There now has to be a move towards understanding what Sustainability really means. The credit crunch has exposed those individuals and businesses who have clearly not thought sustainably. Short term gains to the detriment of long-term growth and development has proved to be a loser’s game.
Starbucks, GlaxoSmithKline, Carlsberg Group and others are rightly under investor pressure from a group of UN Principles for Responsible Investment signatories. Surely being efficient with our water usage is just common sense? As the recent, highly public exposé on Starbucks revealed, it’s clearly not alright to waste more than 23.4million litres of water a day. Not only is the practice hugely wasteful of a resource which is under mounting stress and depletion perpetuated by climate change, but the cost implications to the business of using that much water are clearly significant.
In order for business to survive, and importantly, be sustainable, it needs to think about its finances with prudence. However, ensuring that business thinks sustainably in its broadest sense, environmentally and socially, is something that gladly investors are realising is vital not only for the survival of their investments, but of us all.

 

New partnership for BofA
Bank of America announced on December 3 a new partnership with Harvard University Centre for the Environment. The collaboration, which includes a $1 million grant from the Bank of America Charitable Foundation, will support the development of a Carbon Capture and Storage (CCS) Action Plan.
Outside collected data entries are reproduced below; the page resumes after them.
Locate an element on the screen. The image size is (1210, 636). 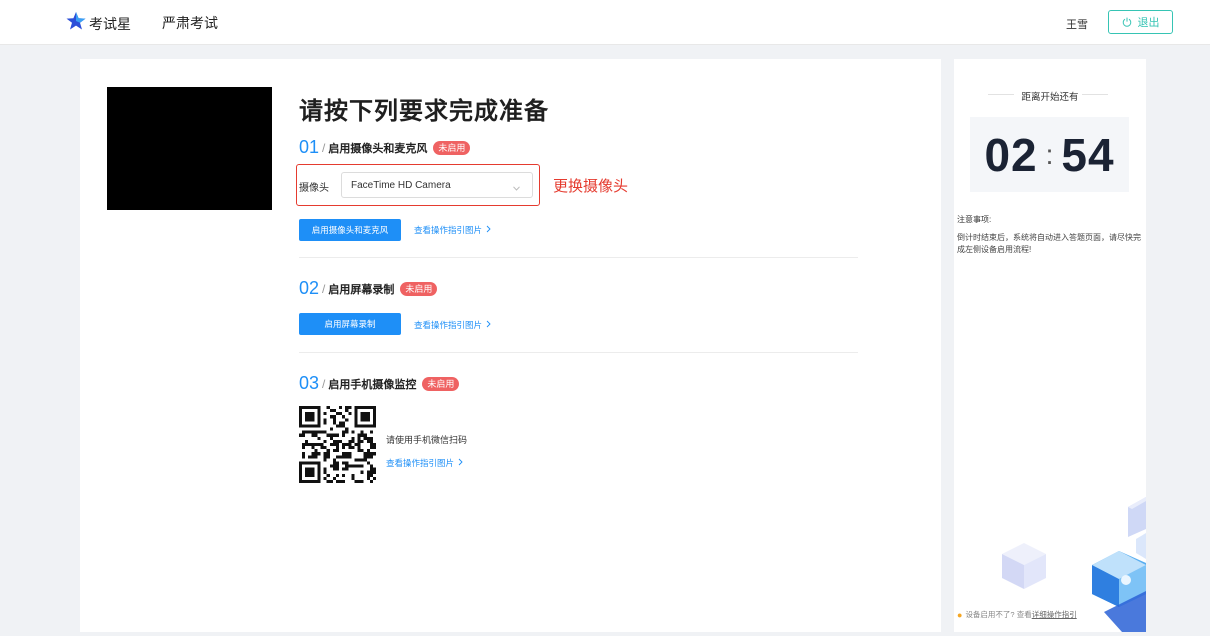
guide-link-label: 查看操作指引图片 is located at coordinates (448, 325). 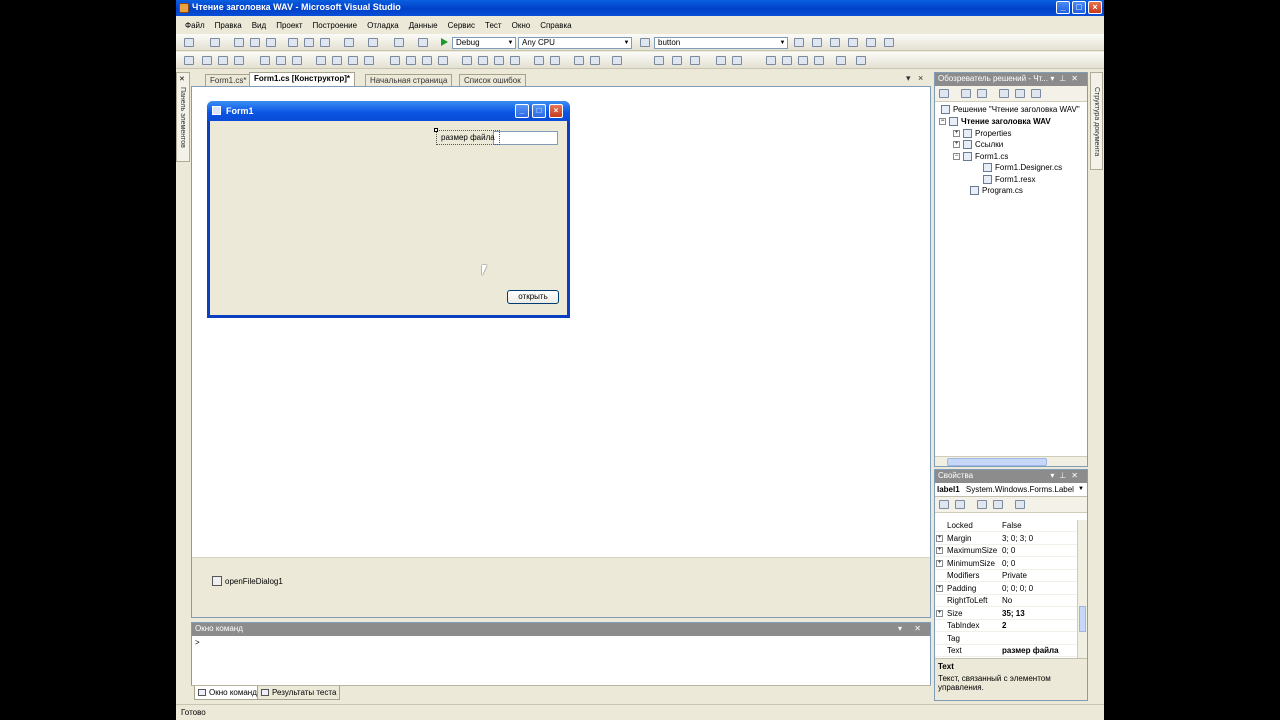 What do you see at coordinates (297, 60) in the screenshot?
I see `align-bottoms-icon` at bounding box center [297, 60].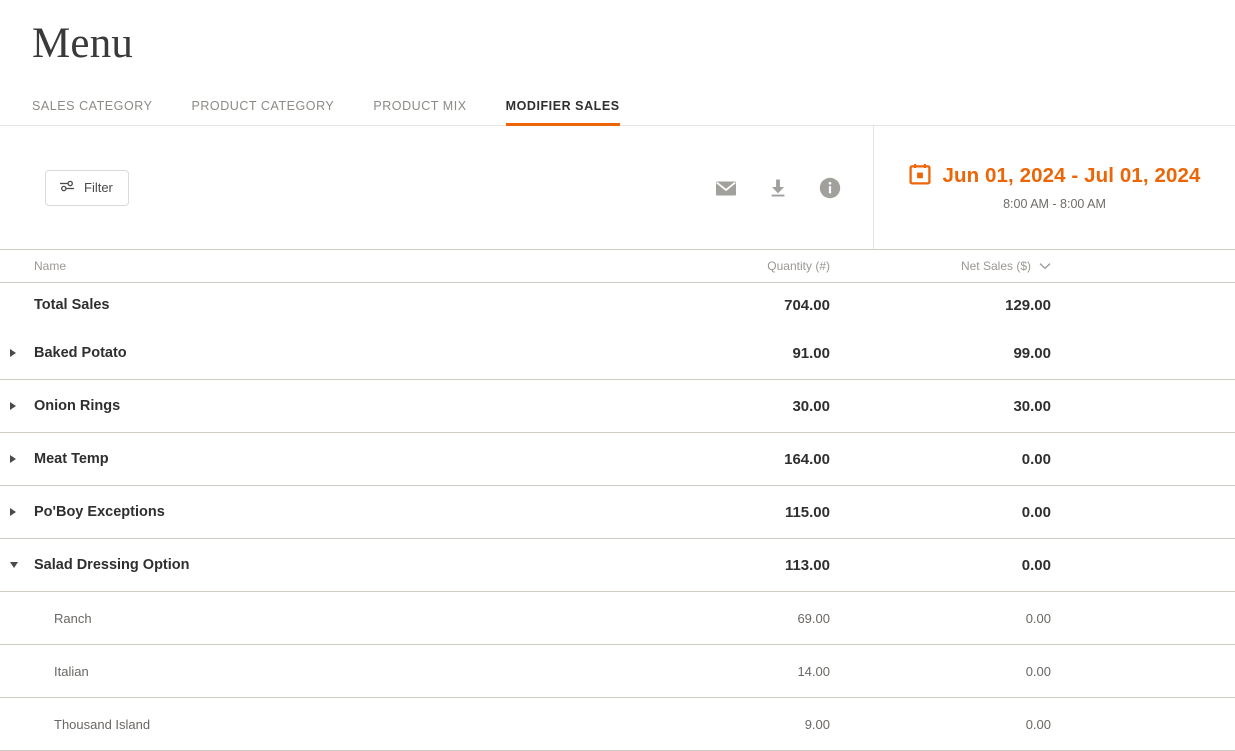  What do you see at coordinates (807, 459) in the screenshot?
I see `cell-quantity: 164.00` at bounding box center [807, 459].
The CCS Action Plan brings together experts from across Harvard University with environmental leaders from industry, government and the nonprofit community to address the economic, policy, technological and legal implications of CCS. “Bank of America’s support will allow us to bring together expertise from across many disciplines – including engineering, geology, economics, business, law, and government – to develop a plan for implementation of CCS at the scale needed to address our greenhouse gas reduction goals,” said Daniel Schrag, Director, Harvard University Centre for the Environment.
Contact: Bank of America
www.bankofamerica.com

SRI funds also suffer heavy redemptions during apex of the credit crisis.
Green funds in Europe recorded a massive €834.7 million ($1.1 billion) withdrawal in October during the height of the credit crisis, according to the latest available figures compiled for Responsible Investor by Lipper Feri, the investment data group. Including asset depreciation as a result of the market downturn, the withdrawals took the total size of Europe’s green fund market down to €13.6 billion by the end of October from €17.9 billion at the end of September. The outflows follow September’s green sector client redemptions of €616 million ($748 million) after a slight rally in August when they took in €64 million in new money.
Contact: Lipper Feri
www.lipperweb.com

Venture capital to drop, but clean tech OK
According to the respondents of the third annual National Venture Capital Association (NVCA) Predictions Survey, the coming year will be met with a slowdown in investing across most sectors and a continued weakened exit market. Despite lower investment predictions across all industry sectors, clean technology is viewed by the highest percentage of respondents as potentially growing in 2009 with 48% predicting increased investment.